Segment Open
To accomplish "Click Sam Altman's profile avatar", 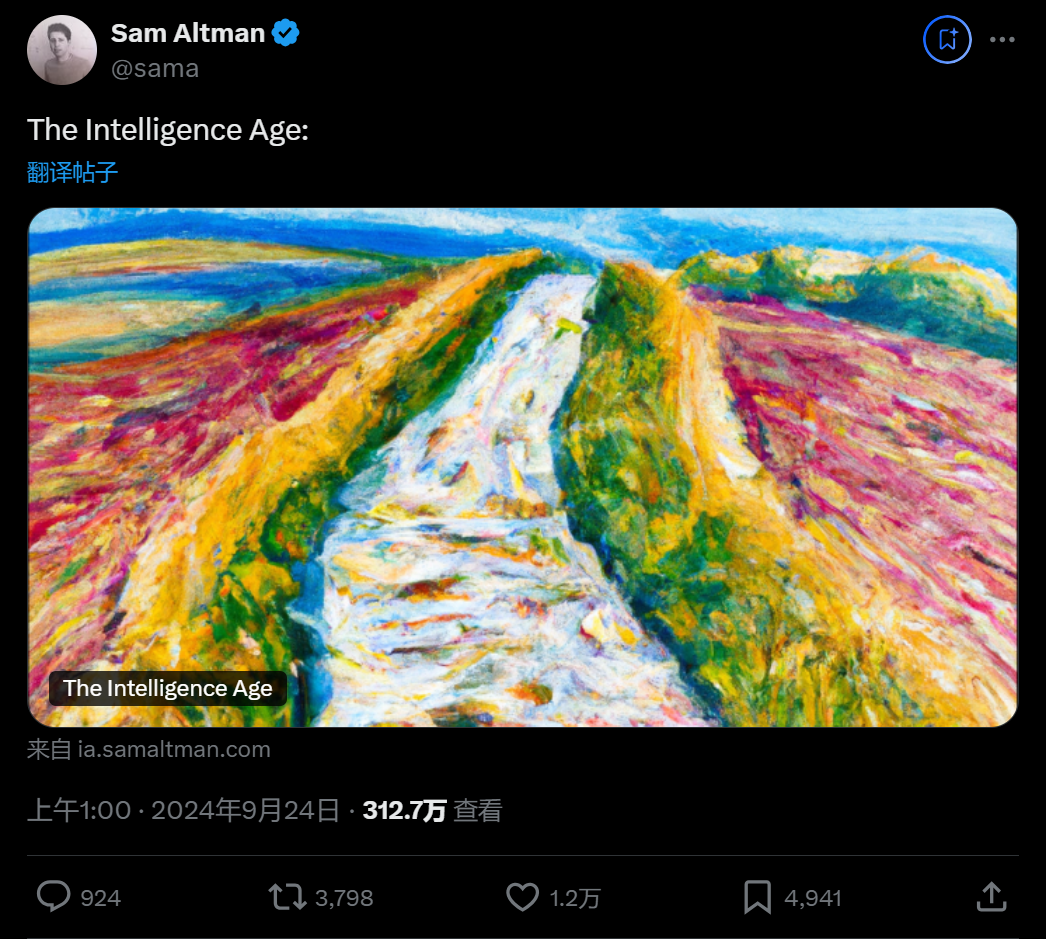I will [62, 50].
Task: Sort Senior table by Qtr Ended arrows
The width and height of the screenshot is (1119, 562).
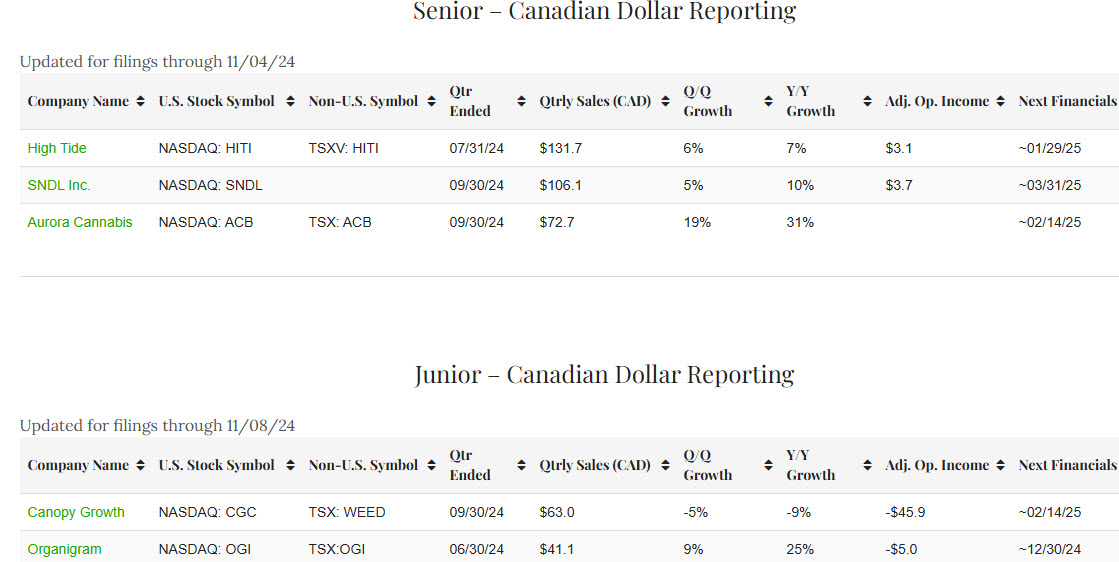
Segment Closed
Segment Open
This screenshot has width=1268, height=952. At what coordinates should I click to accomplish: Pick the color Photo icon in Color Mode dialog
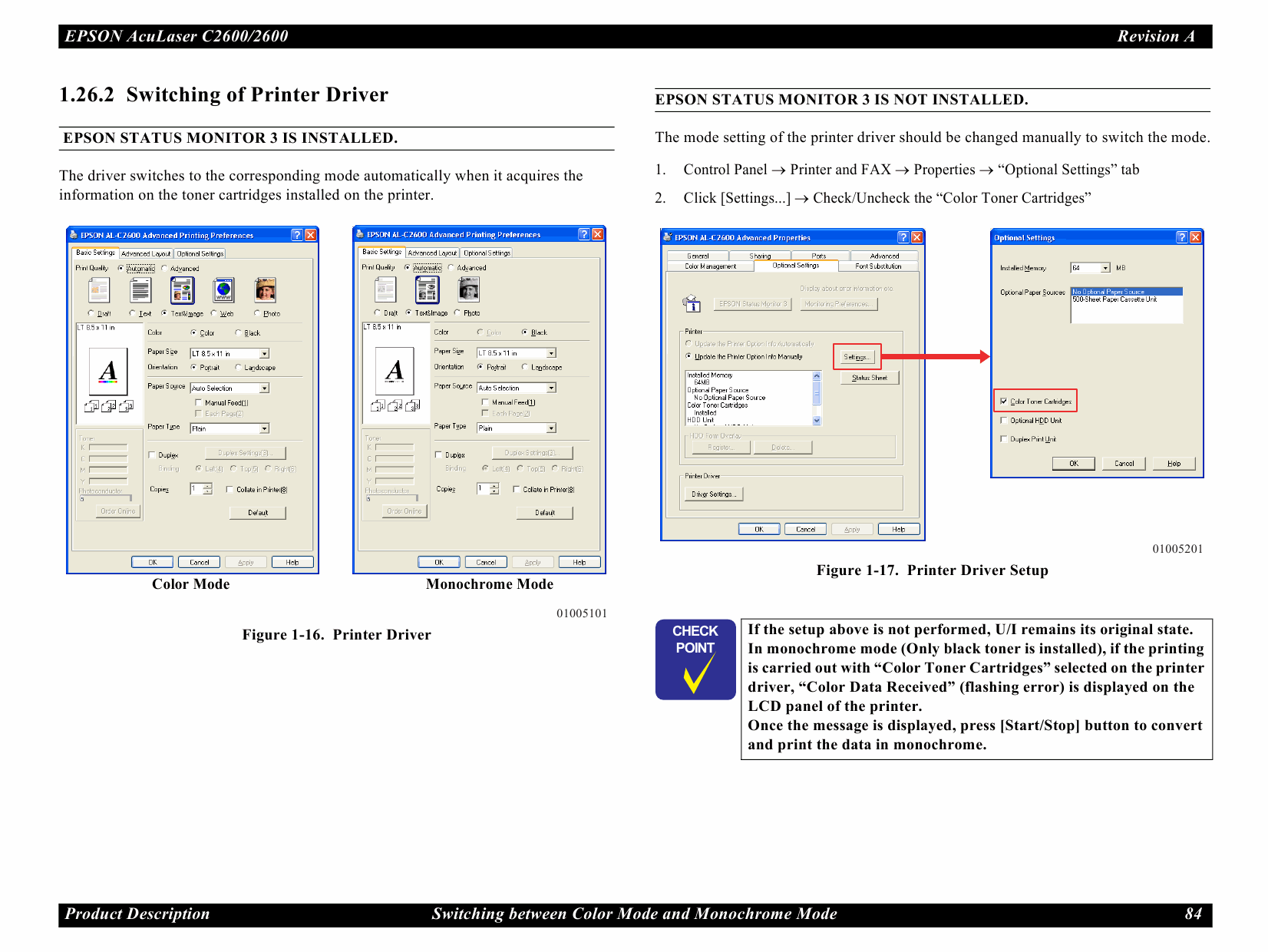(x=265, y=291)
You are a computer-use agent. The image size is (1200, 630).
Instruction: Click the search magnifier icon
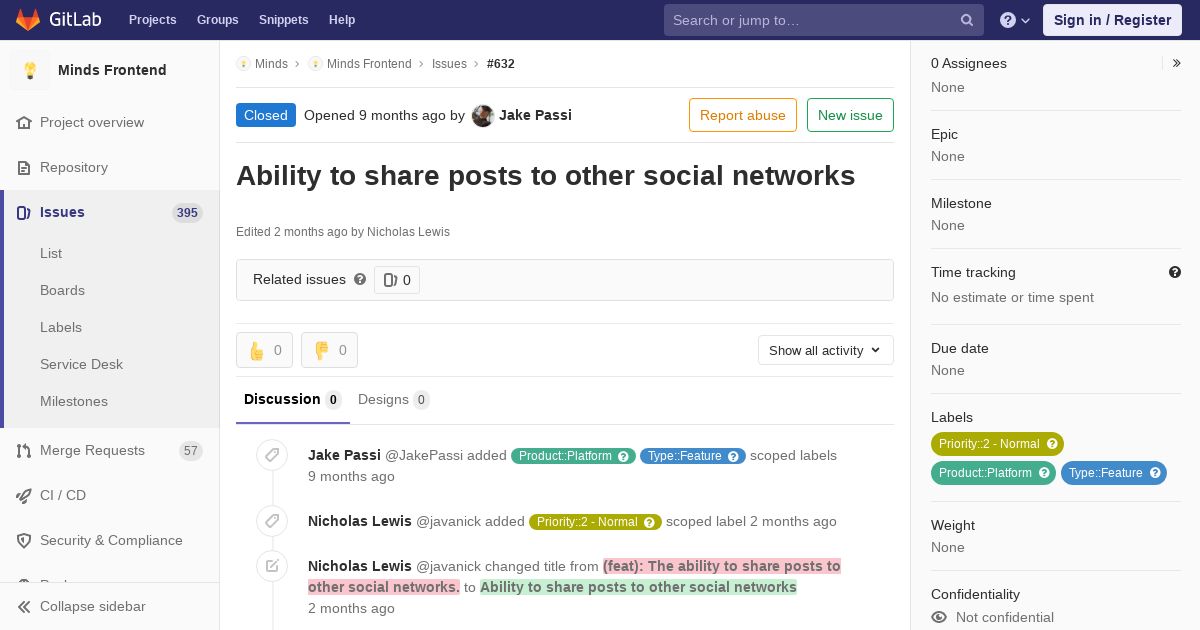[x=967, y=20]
Segment Closed
Exercise prompt >>
Look above for the line holding "Task: Sort Senior table by Qtr Ended arrows". Print it and every line after it, exactly, through the line holding "The width and".

Finished task >>
Task: Sort Senior table by Qtr Ended arrows
The width and height of the screenshot is (1119, 562).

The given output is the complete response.